Frans-Vlaamse Kultuurdag te Waregem
Het blijft voor mij een belevenis de Zuid-Vlaamse Kultuurdag mee te maken.
Ondanks het heerlijke zomerweer, ondanks dat de festiviteiten van de jaarlijkse kermis - vlak voor het gebouw - een aanvang hadden genomen, stroomde de zaal van het Instituut O.L.V. Hemelvaart vol, grotendeels met jongeren. Men voelt zich opgenomen in een groep van enthousiaste jongeren, er hangt een sfeer van vertrouwen in de toekomst, ervaringen worden uitgewisseld naar aanleiding van bezoeken aan Frans-Vlaanderen, het tijdschrift ‘Ons Erfdeel’ wordt nog eens extra bekeken en besproken. Allen zijn enthousiast over de activiteiten van het ‘Komitee voor Frans-Vlaanderen’, waarvan de heren André Demedts en Luc Verbeke de bezielende krachten zijn.
Waarop zou die belangstelling berusten? Zien zij er romantiek in, een terugduiken naar de vroegere grootheid? Zo was het oorspronkelijk ook met de Vlaamse Beweging. Maar deze is uitgegroeid tot haar ware proportie: de economische en sociale problemen vormen een zeer belangrijk onderdeel daarvan, al zal het strijden voor het A.B.N. de basis blijven vormen.

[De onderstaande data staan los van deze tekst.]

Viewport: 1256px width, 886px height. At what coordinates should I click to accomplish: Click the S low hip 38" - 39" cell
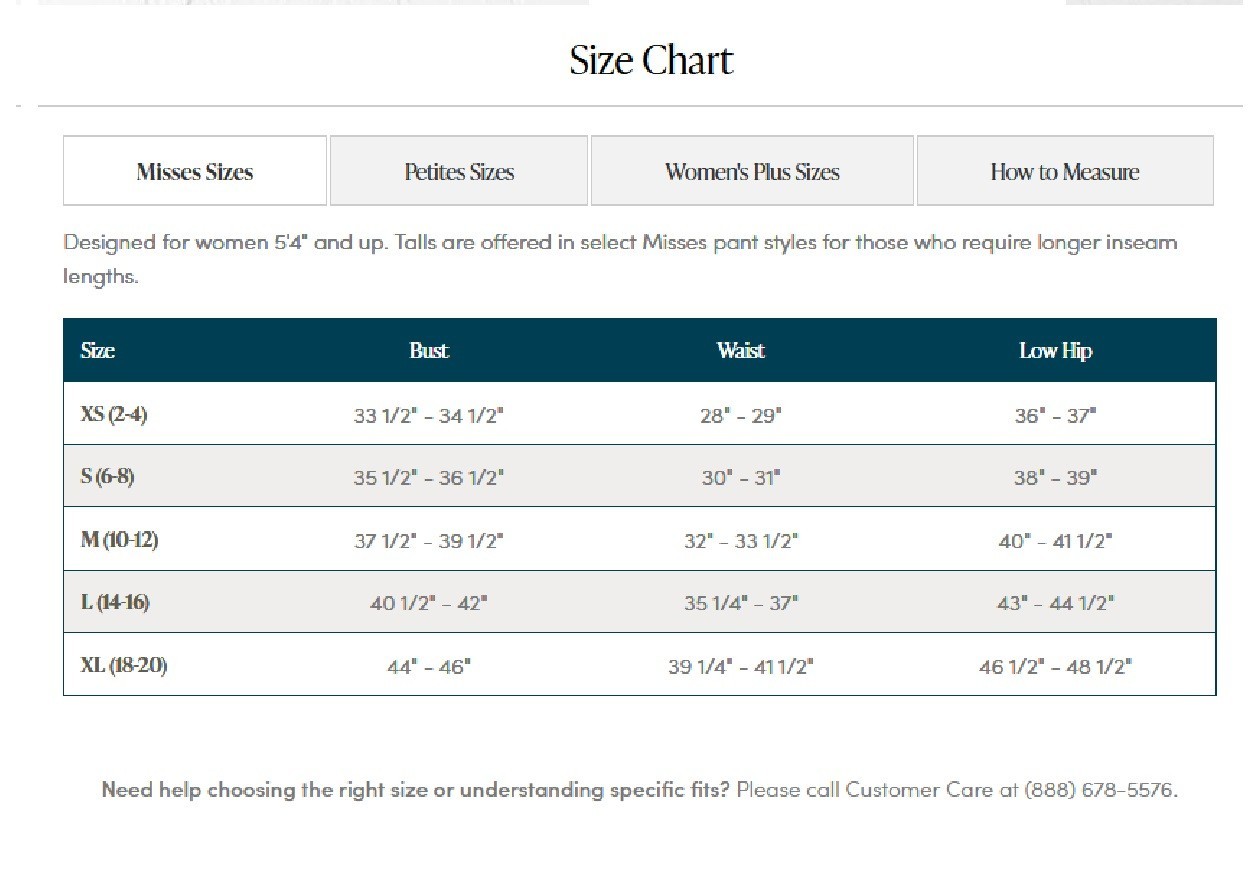(x=1055, y=478)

Dit zie ik echter niet in de Frans-Vlaamse Taalstrijd. Het gaat hier vooral om het opdiepen van de nog aanwezige restanten van het Nederlands, om dit zoveel mogelijk te cultiveren. Dan zal het ‘Vlaams’ erkend worden als een cultuurtaal, gelijkstaande met het Frans, dan zullen de Zuid-Vlamingen zich ongegeneerd in hun oorspronkelijke taal kunnen uitdrukken. Maar of ooit de Westhoek het ‘Friesland’ van Frankrijk zal vormen?
Dat het ‘Nederlands’ nog lang niet verdwenen is, bleek duidelijk uit de causerie van de heer Valeer Arckx, die heel interessant vertelde over: ‘met de B.R.T. doorheen Frans-Vlaanderen’. Het deed me een genoegen te vernemen, dat deze heer nauw samenwerkt met André Demedts (zijn rechterhand?). Ook had dr. De Vin in het laatste nummer van ‘Ons Erfdeel’ hierover geschreven.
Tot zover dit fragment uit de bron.